12:30pm - 2:00pm     Hosted Luncheon

2:00pm - 3:30pm
Evolution of VLAN/ELAN Architecture at Vanderbilt University
John Brassil, Vanderbilt University
John Brassil will examine the design and implementation of VLAN architecture at Vanderbilt University that began as part of the Backbone Reengineering Project (1995-98) and the subsequent changes to that design. Since the backbone is ATM-based and edge networks are Ethernet LANs, the parallel Emulated LAN (ELAN) architecture and its evolution will also be described.

The talk is intended primarily as a case study of VLAN/ELAN implementation in a large university or corporate environment.

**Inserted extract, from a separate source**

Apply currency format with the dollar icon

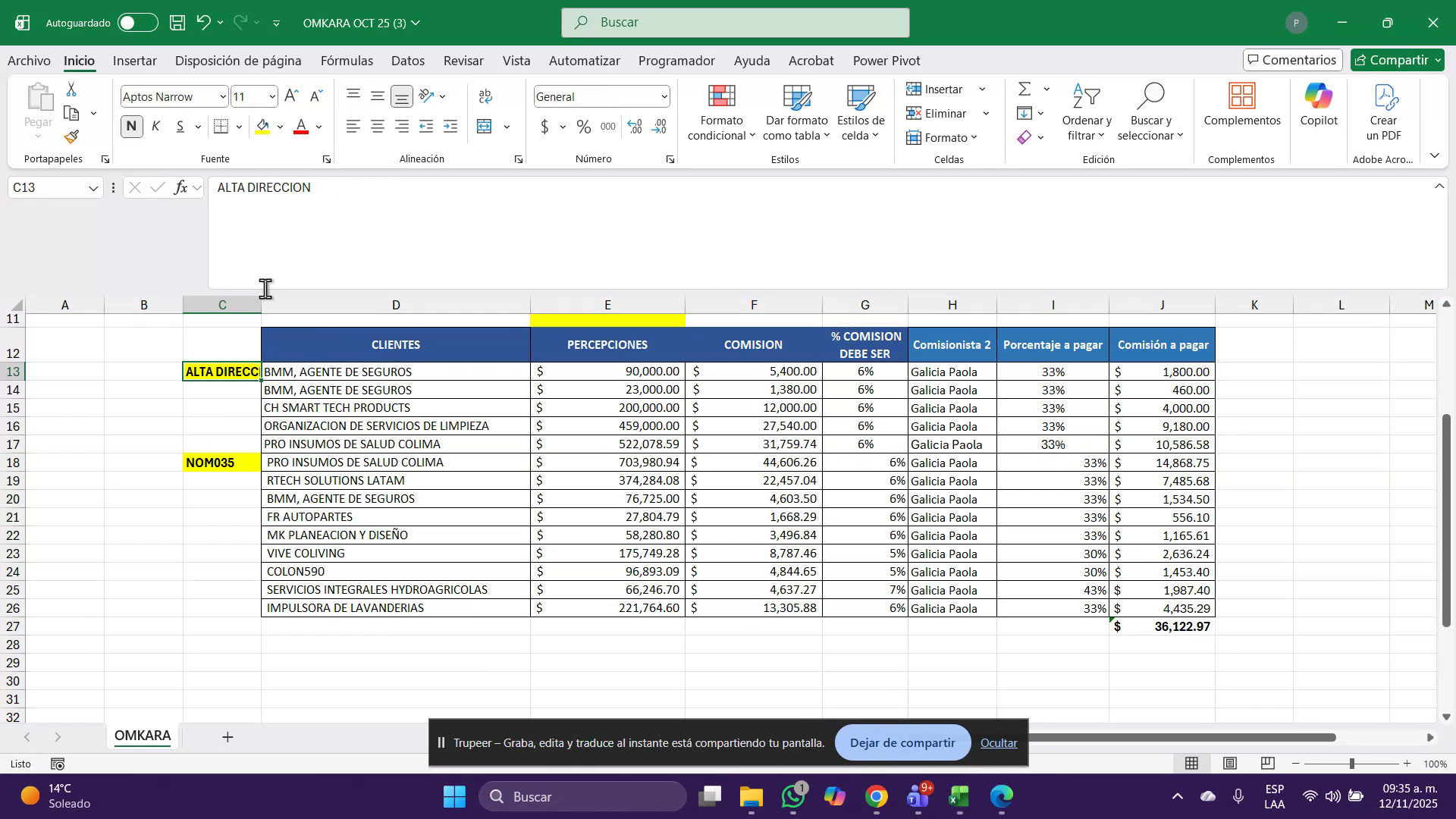pos(544,127)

It will describe the factors which influence design decisions, and the tradeoffs/pitfalls that accompany a particular choice. Design considerations for an MPOA (Multi-Protocol Over ATM) architecture will also be discussed.

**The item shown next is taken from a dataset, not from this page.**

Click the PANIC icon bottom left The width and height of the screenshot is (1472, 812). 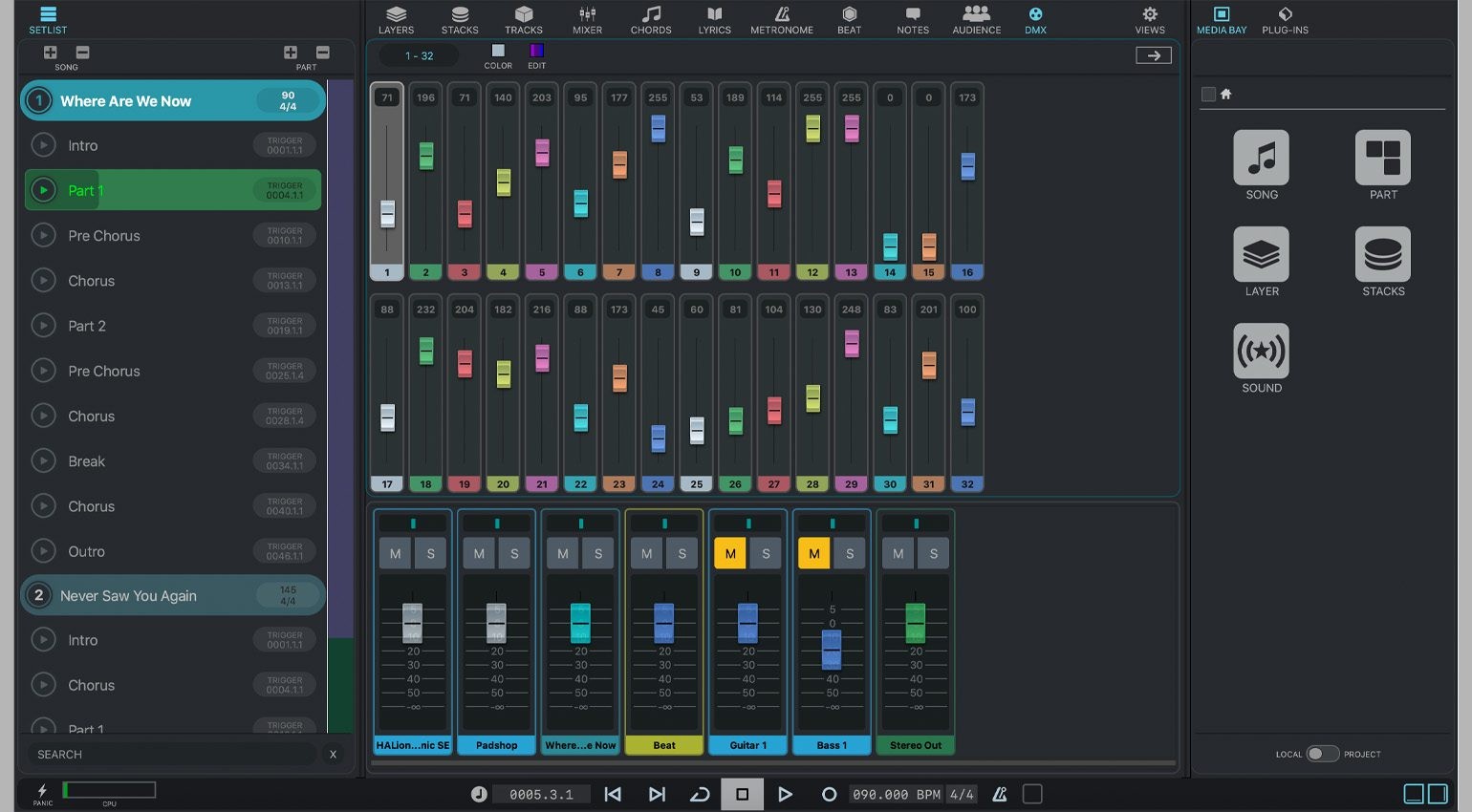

Interoperable Virtual Private Networks (VPNs), Directory Services, and Security
Eric Greenberg, Seine Dynamics
In order to achieve an organization's network application performance and functional objectives, and make for more manageable and effective deployments, an integrated "Network Application Framework" design approach must be taken. Eric Greenberg will address key areas of framework integration: Virtual Private Networks (VPN) including IPSEC, PPTP, and L2TP; Directory Services including LDAP, NDS, and X.500; Single sign-on and network/application security services including Certificates, Kerberos, and SSL/TLS; and integration of disparate networking architectures including TCP/IP, IBM SNA, and NetWare.

3:30pm - 4:00pm     Break

4:00pm - 5:30pm     Closing Session
Internet Measurements
Evi Nemeth, University of Colorado, Boulder; k. claffy, Cooperative Association for Internet Data Analysis at the San Diego Supercomputer Center, UCSD
MCI and CAIDA (Cooperative Association for Internet Data Analysis) have dedicated passive measurement boxes (OXcMONS's) on the MCI backbone and at key exchange points. This talk will summarize the data seen on these networks including protocol distributions, packet sizes, flow characteristics, network and AS matrices, etc. We will also present data from an active measurement tool, skitter, that has been used to probe the Internet at about 30,000 key server hosts. Attendees will get a feel for the traffic on the Internet and changes in that traffic over the last couple of years.